[start of MATERIAL TO PROCESS]
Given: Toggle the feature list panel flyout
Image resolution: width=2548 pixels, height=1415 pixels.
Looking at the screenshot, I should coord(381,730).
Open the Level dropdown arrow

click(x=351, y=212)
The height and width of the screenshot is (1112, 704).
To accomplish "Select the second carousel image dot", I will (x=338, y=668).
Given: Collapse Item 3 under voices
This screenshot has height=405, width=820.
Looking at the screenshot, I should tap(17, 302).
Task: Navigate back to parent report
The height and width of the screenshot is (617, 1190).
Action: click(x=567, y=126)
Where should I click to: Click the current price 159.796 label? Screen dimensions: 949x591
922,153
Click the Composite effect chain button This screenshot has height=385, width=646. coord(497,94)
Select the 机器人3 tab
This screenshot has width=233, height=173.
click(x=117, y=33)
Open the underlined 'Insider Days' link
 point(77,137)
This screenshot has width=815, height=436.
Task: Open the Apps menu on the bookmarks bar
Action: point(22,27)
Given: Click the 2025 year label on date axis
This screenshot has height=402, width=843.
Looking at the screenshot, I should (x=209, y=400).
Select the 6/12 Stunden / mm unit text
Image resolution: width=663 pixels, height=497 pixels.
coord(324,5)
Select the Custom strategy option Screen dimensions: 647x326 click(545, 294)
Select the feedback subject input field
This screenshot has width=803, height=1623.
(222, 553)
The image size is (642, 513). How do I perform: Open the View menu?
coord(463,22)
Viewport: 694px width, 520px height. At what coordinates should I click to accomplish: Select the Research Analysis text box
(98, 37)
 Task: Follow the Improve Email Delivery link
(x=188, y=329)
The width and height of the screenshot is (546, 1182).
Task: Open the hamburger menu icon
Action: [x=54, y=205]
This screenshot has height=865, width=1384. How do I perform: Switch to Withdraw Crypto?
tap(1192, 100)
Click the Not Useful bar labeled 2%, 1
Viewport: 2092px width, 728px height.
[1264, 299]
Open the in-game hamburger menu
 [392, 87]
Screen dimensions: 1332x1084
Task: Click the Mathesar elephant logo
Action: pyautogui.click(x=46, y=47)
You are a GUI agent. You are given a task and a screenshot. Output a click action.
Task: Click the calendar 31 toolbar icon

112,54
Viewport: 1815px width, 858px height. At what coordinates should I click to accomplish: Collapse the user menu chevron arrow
[end of MATERIAL TO PROCESS]
WRITTEN TASK:
Rewrite the lines above with "Withdraw Crypto" changed to "Deposit Crypto" and nothing else altered.

ANSWER TO THIS PROBLEM:
Given: Toggle the feature list panel flyout
Image resolution: width=2548 pixels, height=1415 pixels.
Looking at the screenshot, I should coord(381,730).
Open the Level dropdown arrow

click(x=351, y=212)
The height and width of the screenshot is (1112, 704).
To accomplish "Select the second carousel image dot", I will (x=338, y=668).
Given: Collapse Item 3 under voices
This screenshot has height=405, width=820.
Looking at the screenshot, I should tap(17, 302).
Task: Navigate back to parent report
The height and width of the screenshot is (617, 1190).
Action: click(x=567, y=126)
Where should I click to: Click the current price 159.796 label? Screen dimensions: 949x591
922,153
Click the Composite effect chain button This screenshot has height=385, width=646. coord(497,94)
Select the 机器人3 tab
This screenshot has width=233, height=173.
click(x=117, y=33)
Open the underlined 'Insider Days' link
 point(77,137)
This screenshot has width=815, height=436.
Task: Open the Apps menu on the bookmarks bar
Action: point(22,27)
Given: Click the 2025 year label on date axis
This screenshot has height=402, width=843.
Looking at the screenshot, I should (x=209, y=400).
Select the 6/12 Stunden / mm unit text
Image resolution: width=663 pixels, height=497 pixels.
coord(324,5)
Select the Custom strategy option Screen dimensions: 647x326 click(545, 294)
Select the feedback subject input field
This screenshot has width=803, height=1623.
(222, 553)
The image size is (642, 513). How do I perform: Open the View menu?
coord(463,22)
Viewport: 694px width, 520px height. At what coordinates should I click to accomplish: Select the Research Analysis text box
(98, 37)
 Task: Follow the Improve Email Delivery link
(x=188, y=329)
The width and height of the screenshot is (546, 1182).
Task: Open the hamburger menu icon
Action: [x=54, y=205]
This screenshot has height=865, width=1384. How do I perform: Switch to Deposit Crypto?
tap(1192, 100)
Click the Not Useful bar labeled 2%, 1
Viewport: 2092px width, 728px height.
[1264, 299]
Open the in-game hamburger menu
 [392, 87]
Screen dimensions: 1332x1084
Task: Click the Mathesar elephant logo
Action: pyautogui.click(x=46, y=47)
You are a GUI agent. You are given a task and a screenshot. Output a click action.
Task: Click the calendar 31 toolbar icon

112,54
Viewport: 1815px width, 858px height. At what coordinates should I click to accomplish: Collapse the user menu chevron arrow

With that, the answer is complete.